Videosysteem instellen
Als u een verplaatsing in het voorste meetlint herkent (afb. m, pagina 11):
➤ Wijzig de parameter „OFFSET" (offset).
➤ Kies „CALIBRATION" (kalibratie).
➤ Controleer het beeld.
➤ Herhaal deze stappen tot geen verplaatsing meer te zien is.
Als u een verplaatsing in de zijdelingse meetlinten herkent (afb. n, pagina 11):
➤ Wijzig de parameter „WIDTH" (breedte).
➤ Controleer het beeld.
➤ Herhaal deze stappen tot geen verplaatsing meer te zien is.

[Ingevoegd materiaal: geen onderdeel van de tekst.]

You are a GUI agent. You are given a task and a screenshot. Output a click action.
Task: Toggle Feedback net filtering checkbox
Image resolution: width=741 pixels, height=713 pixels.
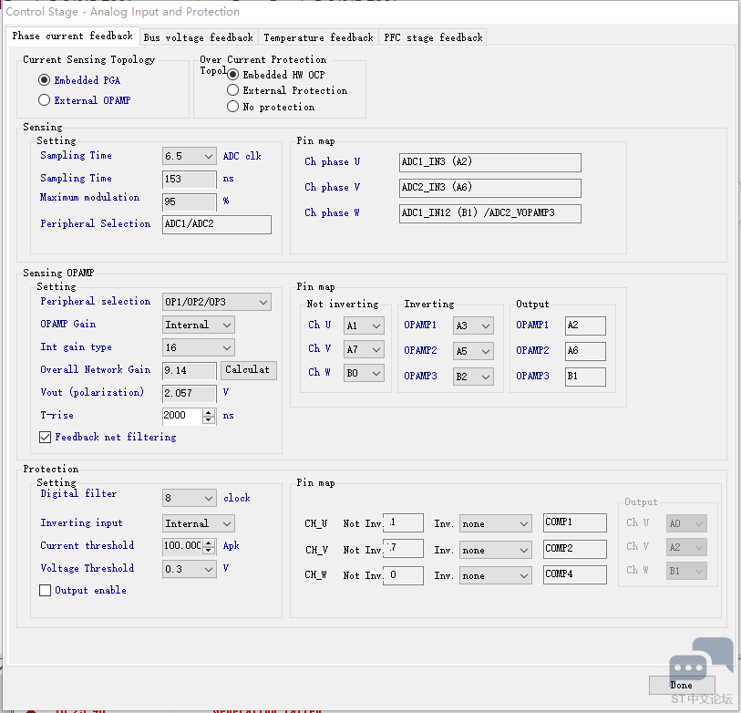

Als u een verplaatsing in het achterste meetlint herkent (afb. o, pagina 12):
➤ Wijzig de parameter „LENGTH" (lengte).
➤ Controleer het beeld.
➤ Herhaal deze stappen tot geen verplaatsing meer te zien is.
Na de fijnafstelling:
➤ Kies „SAVE INTERN" (intern opslaan) om de configuratie inclusief kalibratie in het
interne geheugen op te slaan.
➤ Kies „SAVE EXTERN" (extern opslaan) om de configuratie inclusief kalibratie met
extern geheugenmedium (SD-kaart of USB-stick) bijkomend op te slaan.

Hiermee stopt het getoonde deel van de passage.